THE GREAT COMPLICATED GRAY AREA: United Sodas of America (pear elderflower), Poppi (raspberry rose), Mayawell (strawberry ginger), Ghia (non-alcoholic aperitif le spritz soda)
All of these have a fruity, light, floral flavor. All of them advertise natural ingredients with no artificial sweeteners. All have 30 to 40 calories. And, of course, all fall into the category that originally provoked my curiosity here. I know these are sodas! (They are, in fact, rather aggressive on that point, nearly overcompensating: “United Sodas of America,” etc.) But do they feel like sodas? Might I find my answer here? Would I detect, somewhere in each can, the essence of soda-dom? …No. I could not.
I enjoyed them all to varying degrees. I would probably drink each of them again. I thought about trying to arrange them on a scale of soda-ness, but I kept contradicting myself, over- or under-rating flavor intensity or carbonation level in a way that felt illogical in conversation with other sodas. I thought of the fruit soda I had just tried and declared “obviously soda”: Jarritos. If that is so clearly soda to me, and these are not, what is the specific difference? Is it just that I have seen Jarritos as a soda for years, uncritically accepting it as such in childhood, and now have a harsher eye for newer additions? Am I just a fruit soda hypocrite? I don’t think so. (Well, at least not in this particular way.) Jarritos benefits from its full-bodied sweetness and the fact that it comes in a glass bottle. It does feel indubitably like a soda in a way these newer, lighter options do not. Poppi and Mayawell and United Sodas of America are in a different category. But they’re decent for what they are.

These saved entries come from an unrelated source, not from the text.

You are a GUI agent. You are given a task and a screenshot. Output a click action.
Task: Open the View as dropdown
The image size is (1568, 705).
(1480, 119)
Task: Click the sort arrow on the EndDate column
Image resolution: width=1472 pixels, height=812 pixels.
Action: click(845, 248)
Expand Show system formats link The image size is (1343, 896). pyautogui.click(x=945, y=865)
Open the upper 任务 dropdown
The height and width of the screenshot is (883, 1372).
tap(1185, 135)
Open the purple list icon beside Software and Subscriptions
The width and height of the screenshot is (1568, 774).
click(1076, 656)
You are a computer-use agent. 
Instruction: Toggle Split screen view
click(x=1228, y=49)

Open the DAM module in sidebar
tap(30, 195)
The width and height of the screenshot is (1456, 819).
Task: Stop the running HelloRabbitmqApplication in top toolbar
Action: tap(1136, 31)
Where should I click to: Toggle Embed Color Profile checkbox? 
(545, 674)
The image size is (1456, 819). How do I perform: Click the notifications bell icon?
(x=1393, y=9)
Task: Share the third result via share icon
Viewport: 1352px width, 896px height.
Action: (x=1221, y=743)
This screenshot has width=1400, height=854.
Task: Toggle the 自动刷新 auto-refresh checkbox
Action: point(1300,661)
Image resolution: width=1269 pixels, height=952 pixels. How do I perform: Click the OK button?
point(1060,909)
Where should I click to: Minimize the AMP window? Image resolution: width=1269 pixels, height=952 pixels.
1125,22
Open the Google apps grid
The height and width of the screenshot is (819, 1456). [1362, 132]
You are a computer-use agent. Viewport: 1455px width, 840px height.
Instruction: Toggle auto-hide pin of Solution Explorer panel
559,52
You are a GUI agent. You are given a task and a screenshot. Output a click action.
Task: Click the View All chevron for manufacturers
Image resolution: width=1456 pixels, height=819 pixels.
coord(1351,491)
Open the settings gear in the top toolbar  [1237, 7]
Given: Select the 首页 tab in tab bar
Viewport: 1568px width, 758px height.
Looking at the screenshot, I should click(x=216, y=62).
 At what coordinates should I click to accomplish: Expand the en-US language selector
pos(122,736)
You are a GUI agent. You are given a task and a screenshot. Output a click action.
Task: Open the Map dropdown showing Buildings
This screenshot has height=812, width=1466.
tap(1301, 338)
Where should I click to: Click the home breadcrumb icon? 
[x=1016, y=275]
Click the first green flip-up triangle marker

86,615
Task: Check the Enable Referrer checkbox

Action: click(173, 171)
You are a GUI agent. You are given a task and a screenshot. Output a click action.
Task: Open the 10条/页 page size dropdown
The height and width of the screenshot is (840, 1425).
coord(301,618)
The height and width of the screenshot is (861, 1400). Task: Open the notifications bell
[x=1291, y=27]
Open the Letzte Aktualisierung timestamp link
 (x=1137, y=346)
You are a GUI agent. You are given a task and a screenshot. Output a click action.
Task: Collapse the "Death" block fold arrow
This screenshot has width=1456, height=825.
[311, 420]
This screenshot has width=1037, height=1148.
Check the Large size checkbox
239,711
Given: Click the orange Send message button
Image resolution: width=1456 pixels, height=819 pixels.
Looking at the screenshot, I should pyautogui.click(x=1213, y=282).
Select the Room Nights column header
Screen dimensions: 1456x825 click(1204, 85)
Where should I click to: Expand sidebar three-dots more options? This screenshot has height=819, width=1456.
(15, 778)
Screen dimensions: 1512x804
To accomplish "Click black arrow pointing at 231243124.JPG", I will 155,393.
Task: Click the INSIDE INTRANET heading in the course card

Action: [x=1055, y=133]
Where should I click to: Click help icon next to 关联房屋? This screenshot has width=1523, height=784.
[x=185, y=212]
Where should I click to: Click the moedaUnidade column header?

I remain a bit skeptical. But these all call themselves sodas, and I know they are sodas, technically, and so I am cautiously ready to embrace them as sodas, emotionally.
Notes: I loooooooved the Ghia, which is really in a different category as a non-alcoholic aperitif, and has the depth of a good cocktail. (I’m a sucker for anything with rosemary.) And the best pure flavor here goes to United Sodas of America. I’ve got to say I did not have high hopes for pear elderflower, but man, that was good.
Thank you to everyone who’s reached out with kind words lately. May all of you have people in your life who’d send 18 sodas to your door on a bad day! Cheers.
Some other ideas on that list: “types of ice cubes” and “occasions to drink ginger ale, ranked”
Also, neither here nor there, but their names all use “pop” over “soda.” And none are from the Midwest! (Olipop is headquartered in Oakland, Poppi in Austin and Culture Pop in Cambridge, MA.)
God bless my friends for understanding they had to get me all three of these. What a blessing to have people who know my heart so clearly.
I suppose “getting laid off” is kind of a special occasion, actually, but regardless
Fresca cans now claim the product is "Sparkling soda water." GTFOH. You're in the soda section with the other Coke products.
My spouse drinks Sparkling Ices, sold in the seltzer water section, and those are more soda-y to me than even Fresca. They have a Starburst line made with Splenda and it's sweeter than Coke Original. My heart was racing from the placebo sugar. Calling that seltzer, fake news.
Great as always. If you decide to expand to include your wonderful writing on baseball and other sports, I will be quick to pledge support. Take care.